Williams described it as "a very good example of what can be done"; however, he noted it’s far from the norm.
“Your standard is, folks come up for stat release, they’re given a bus ticket, and good luck," Williams lamented. "And quite often, they’ll come straight into our system again.”
Home for the holidays?
In a telephone interview, Trotchie’s father, James, described the strain that recidivism places on a family.
“When Christopher gets out of jail, I can’t watch the news,” he began. “I don’t want to hear that my son got killed or something. I’m so scared of it.”
Trotchie’s mother was murdered when he was just 11. James counted 13 foster homes that the boy went through before he was returned to the custody of his family. When Trotchie was old enough to enter juvenile detention facilities, that’s where he ended up.
“As soon as he gets out, he’s back to it," James said in another interview. "And the reason for that is, he gets released with no plan, no medication—nothing. It’s like they’re setting him up.”

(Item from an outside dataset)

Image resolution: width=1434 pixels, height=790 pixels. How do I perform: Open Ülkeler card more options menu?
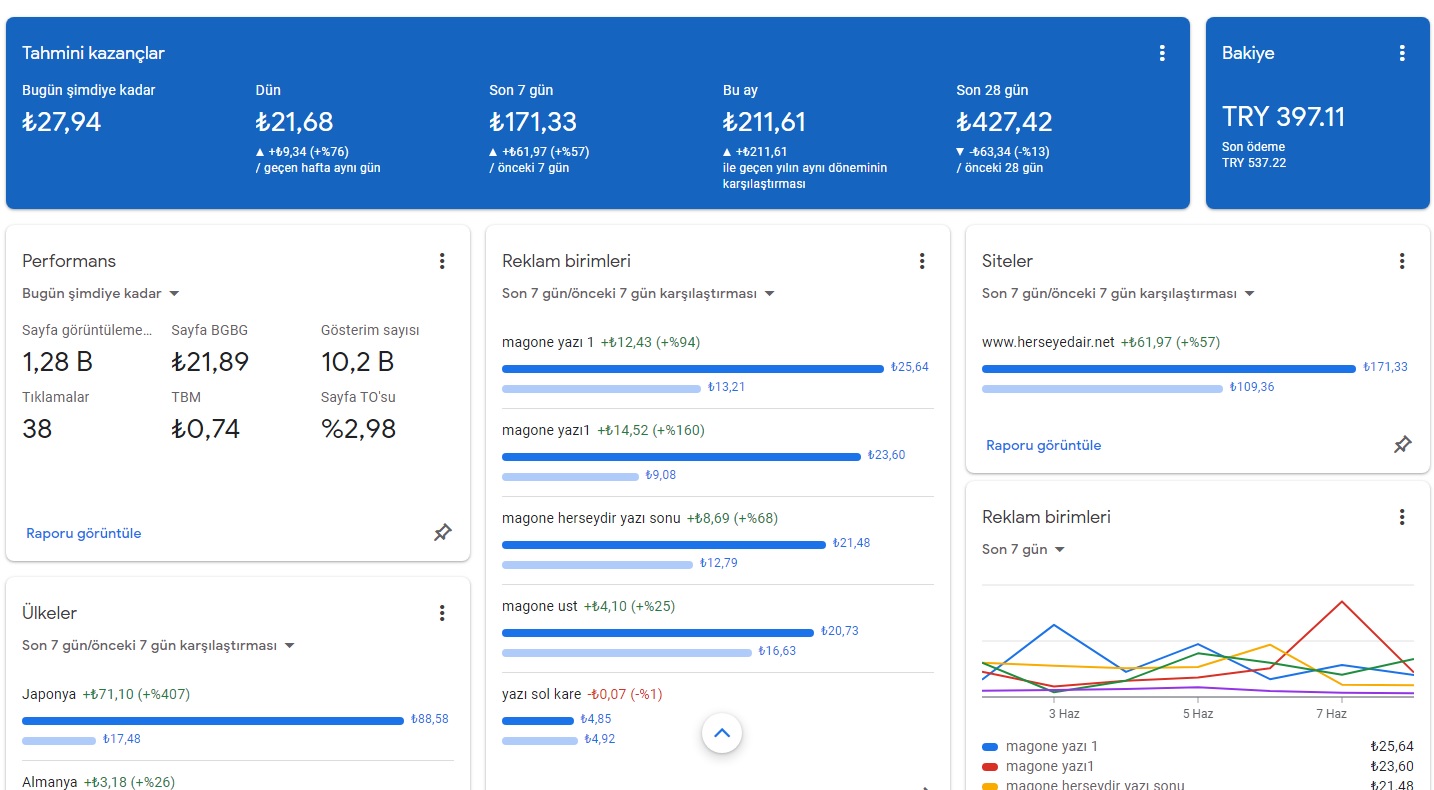(x=442, y=613)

James noted Trotchie has seldom spent long in prison. Despite his lengthy record, he has remained within the provincial correctional system, which deals with less severe crimes. But he added that it has been 15 years since his son was free for the holidays. “Since he turned 12, he’s never been with me on the street for Christmas,” James said. He added he was hoping 2014 is the year that will happen.
Unaware of his father’s wish, Trotchie said the same thing at the Guildford Centre food court.
“This was all a lack of a plan,” he said. “So my plan now is just to stay out through Christmas. I think I can stay out that long.”
That was December 10. Neither Trotchie nor the Straight knew it at the time, but one day earlier, Surrey RCMP had issued a warrant for his arrest citing a probation violation. He’ll return to prison as soon as he’s caught.